Ghana Health Service cautions public on dangers of cholera and meningitis
The Health Promotion Department (HPD) of the Ghana Health Service (GHS) on Thursday organised a briefing on Cholera and Meningitis prevention as part of its monthly GoodLife public education series to rid the country of preventable diseases.
Dr Emmanuel Dzotsi, a Senior Public Health Specialist of the GHS, in a presentation, said even though cholera was preventable, it had sustained an annual cycle due to poor environmental sanitation that led to contamination of water sources, food and even the air resulting in widespread outbreaks in various regions across the country.
He said the disease still remained a major public health challenge and early reporting was very critical for effective treatment.
He said since the cholera bacteria thrived in dirty and contaminated environments, there was the need for health promoters, the media and people in leadership positions to seriously tackle the issue of negative public attitudes towards their environment.
He called for intensive education on observing the various sanitation principles, rules and bye-laws, while encouraging others to do same to save the country from the annual dilemma.
This year’s education on cholera would be on the theme: “Cleanliness, a Key to Cholera Prevention! Act Now for Good Life,” while that for meningitis would be; “Dry Season is Here Again, Meningitis is Real. Protect yourself”.

SOURCE INFORMATION |
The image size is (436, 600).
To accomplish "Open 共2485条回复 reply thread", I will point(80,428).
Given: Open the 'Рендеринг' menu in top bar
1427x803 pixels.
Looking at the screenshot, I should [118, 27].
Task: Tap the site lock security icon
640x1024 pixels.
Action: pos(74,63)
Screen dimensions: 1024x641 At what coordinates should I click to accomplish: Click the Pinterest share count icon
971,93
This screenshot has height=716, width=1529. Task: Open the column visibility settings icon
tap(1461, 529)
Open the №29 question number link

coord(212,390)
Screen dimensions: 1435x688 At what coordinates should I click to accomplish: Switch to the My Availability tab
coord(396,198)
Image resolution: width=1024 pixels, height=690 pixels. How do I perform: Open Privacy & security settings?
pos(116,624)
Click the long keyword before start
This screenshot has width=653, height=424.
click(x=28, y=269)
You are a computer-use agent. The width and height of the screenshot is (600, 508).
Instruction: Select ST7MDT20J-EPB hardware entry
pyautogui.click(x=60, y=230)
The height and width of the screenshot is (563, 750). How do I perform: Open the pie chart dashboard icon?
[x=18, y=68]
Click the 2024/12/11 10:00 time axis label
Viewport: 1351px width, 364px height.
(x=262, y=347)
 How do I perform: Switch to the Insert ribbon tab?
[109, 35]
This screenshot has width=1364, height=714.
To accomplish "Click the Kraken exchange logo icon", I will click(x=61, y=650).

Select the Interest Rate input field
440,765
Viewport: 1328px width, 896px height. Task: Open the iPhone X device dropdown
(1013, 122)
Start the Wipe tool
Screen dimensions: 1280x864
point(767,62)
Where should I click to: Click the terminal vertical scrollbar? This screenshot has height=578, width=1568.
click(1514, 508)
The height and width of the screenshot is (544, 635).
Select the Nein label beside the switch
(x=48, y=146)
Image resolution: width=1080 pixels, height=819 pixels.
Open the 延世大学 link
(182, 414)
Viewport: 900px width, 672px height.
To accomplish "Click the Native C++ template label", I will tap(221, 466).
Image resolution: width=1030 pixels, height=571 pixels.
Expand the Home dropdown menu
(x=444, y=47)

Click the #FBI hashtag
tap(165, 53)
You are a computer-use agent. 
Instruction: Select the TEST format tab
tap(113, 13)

TASKS FOR THIS EXERCISE |
1) Render this sentence from the article on cholera and meningitis into Spanish: "He said the disease still remained a major public health challenge and early reporting was very critical for effective treatment."
2) Reproduce verbatim the passage of the article on cholera and meningitis between "He said since" and "towards their environment.", inclusive.
The rows are unrelated to the work here.

SOLUTIONS |
1) Dijo que la enfermedad seguía siendo un importante desafío de salud pública y que la notificación temprana era fundamental para un tratamiento eficaz.

2)
He said since the cholera bacteria thrived in dirty and contaminated environments, there was the need for health promoters, the media and people in leadership positions to seriously tackle the issue of negative public attitudes towards their environment.